We suspect that University at Buffalo officials will do everything in their power to keep their word and never, ever allow a repeat of the heart-wrenching blunder that saw 5,109 high school students mistakenly receive emails saying they had been accepted.
UB meant to send out an email encouraging applicants to fill out their financial aid forms. University officials sent out clarifying emails a few hours later with deep regrets and apologies. About a quarter of the applicants later learned they had been accepted.
Possibly the worst example of that kind of snafu occurred back in 2009 when the University of California, San Diego sent out 28,000 acceptance emails to students who were supposed to receive rejection notices.
We’re glad to see Walmart had a change of heart and decided to install a Metro Bus stop right at its new store on Walden Avenue in Cheektowaga.
It took longer than it should have for the Arkansas-based company to come around, considering what happened back in 1995. Cynthia Wiggins, a 17-year-old mother, was crushed by a dump truck as she was trying to cross seven lanes of traffic on Walden Avenue heading to her job in the Walden Galleria food court. The mall had refused to allow NFTA buses onto mall property.
Walmart, after saying it was too late to rework the design and safely accommodate bus passengers on store property, adopted a suggestion by the Niagara Frontier Transportation Authority. Smart.
The store opened Wednesday. Buses should be running on schedule.
And speaking of reversing a bad decision, the Treasury Department has decided to let newly popular Alexander Hamilton keep his spot on the $10 bill and instead put a woman on the $20 bill. When African-American abolitionist Harriet Tubman takes her place on the new $20 bill, paper currency will finally recognize and celebrate America’s diversity.

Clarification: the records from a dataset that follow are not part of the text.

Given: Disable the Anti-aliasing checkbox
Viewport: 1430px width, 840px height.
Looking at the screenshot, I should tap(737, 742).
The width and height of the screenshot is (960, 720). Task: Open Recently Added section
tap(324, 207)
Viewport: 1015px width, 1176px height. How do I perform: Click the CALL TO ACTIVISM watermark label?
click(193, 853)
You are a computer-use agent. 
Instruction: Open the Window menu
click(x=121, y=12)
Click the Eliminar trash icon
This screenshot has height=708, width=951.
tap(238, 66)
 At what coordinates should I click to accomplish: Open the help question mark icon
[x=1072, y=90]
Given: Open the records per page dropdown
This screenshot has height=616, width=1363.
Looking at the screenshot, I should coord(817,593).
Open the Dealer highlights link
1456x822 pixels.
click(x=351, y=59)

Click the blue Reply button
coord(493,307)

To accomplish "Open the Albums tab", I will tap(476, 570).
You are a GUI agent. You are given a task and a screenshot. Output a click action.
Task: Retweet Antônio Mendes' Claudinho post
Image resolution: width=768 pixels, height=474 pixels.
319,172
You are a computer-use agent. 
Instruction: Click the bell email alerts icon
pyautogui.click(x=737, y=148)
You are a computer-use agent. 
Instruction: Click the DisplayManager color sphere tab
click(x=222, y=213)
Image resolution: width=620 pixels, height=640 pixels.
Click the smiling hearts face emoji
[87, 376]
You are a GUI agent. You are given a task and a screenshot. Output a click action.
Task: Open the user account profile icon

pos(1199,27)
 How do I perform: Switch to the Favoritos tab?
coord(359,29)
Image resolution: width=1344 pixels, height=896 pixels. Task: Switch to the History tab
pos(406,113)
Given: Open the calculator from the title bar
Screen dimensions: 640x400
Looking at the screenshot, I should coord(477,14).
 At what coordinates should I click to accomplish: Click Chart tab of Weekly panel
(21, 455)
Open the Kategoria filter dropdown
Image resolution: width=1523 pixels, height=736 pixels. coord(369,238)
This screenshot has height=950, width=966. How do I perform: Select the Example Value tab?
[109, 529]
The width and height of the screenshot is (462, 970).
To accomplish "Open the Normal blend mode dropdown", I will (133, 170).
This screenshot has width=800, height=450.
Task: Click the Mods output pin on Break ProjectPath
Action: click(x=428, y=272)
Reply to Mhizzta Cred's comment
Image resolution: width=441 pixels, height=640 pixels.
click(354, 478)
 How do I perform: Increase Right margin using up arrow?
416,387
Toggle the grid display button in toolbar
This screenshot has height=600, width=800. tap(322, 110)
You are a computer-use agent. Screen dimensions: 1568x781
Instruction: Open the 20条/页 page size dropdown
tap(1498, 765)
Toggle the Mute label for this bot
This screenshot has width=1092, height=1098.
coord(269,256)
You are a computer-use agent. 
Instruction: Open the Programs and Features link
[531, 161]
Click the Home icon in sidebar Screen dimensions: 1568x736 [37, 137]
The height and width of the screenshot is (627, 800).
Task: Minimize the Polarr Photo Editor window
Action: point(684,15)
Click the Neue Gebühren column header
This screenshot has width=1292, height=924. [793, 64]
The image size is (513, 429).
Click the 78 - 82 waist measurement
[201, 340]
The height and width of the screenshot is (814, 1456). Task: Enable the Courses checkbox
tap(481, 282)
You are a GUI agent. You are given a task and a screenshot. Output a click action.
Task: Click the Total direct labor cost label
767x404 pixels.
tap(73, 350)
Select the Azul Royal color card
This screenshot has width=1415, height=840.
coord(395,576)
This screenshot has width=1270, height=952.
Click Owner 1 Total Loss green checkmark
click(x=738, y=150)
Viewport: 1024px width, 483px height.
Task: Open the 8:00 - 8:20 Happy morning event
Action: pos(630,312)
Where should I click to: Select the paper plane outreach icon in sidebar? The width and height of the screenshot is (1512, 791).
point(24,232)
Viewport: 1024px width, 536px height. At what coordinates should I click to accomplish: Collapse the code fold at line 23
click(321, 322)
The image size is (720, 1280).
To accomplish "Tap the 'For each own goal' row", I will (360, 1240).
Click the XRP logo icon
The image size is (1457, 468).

Tubman is not the first woman on our currency. Founding Father George Washington’s wife, Martha, had that privilege back in the 1800s. Sacagawea, the Shoshone guide who assisted Lewis and Clark on their Western expedition, has been featured on the highly unpopular golden dollar coin since 2000. Before that, suffragist Susan B. Anthony was featured on an equally unpopular dollar coin for a few years.
The $20 bill featuring Tubman is set to be released in 2020 in time for the 100th anniversary of women’s suffrage. The backs of the $5 and $10 notes will also be changed to include images of suffragists and civil rights leaders.
The new $20 bill will honor the woman who led hundreds of slaves to freedom. Slave owner Andrew Jackson will be demoted from the front to the back of the bill.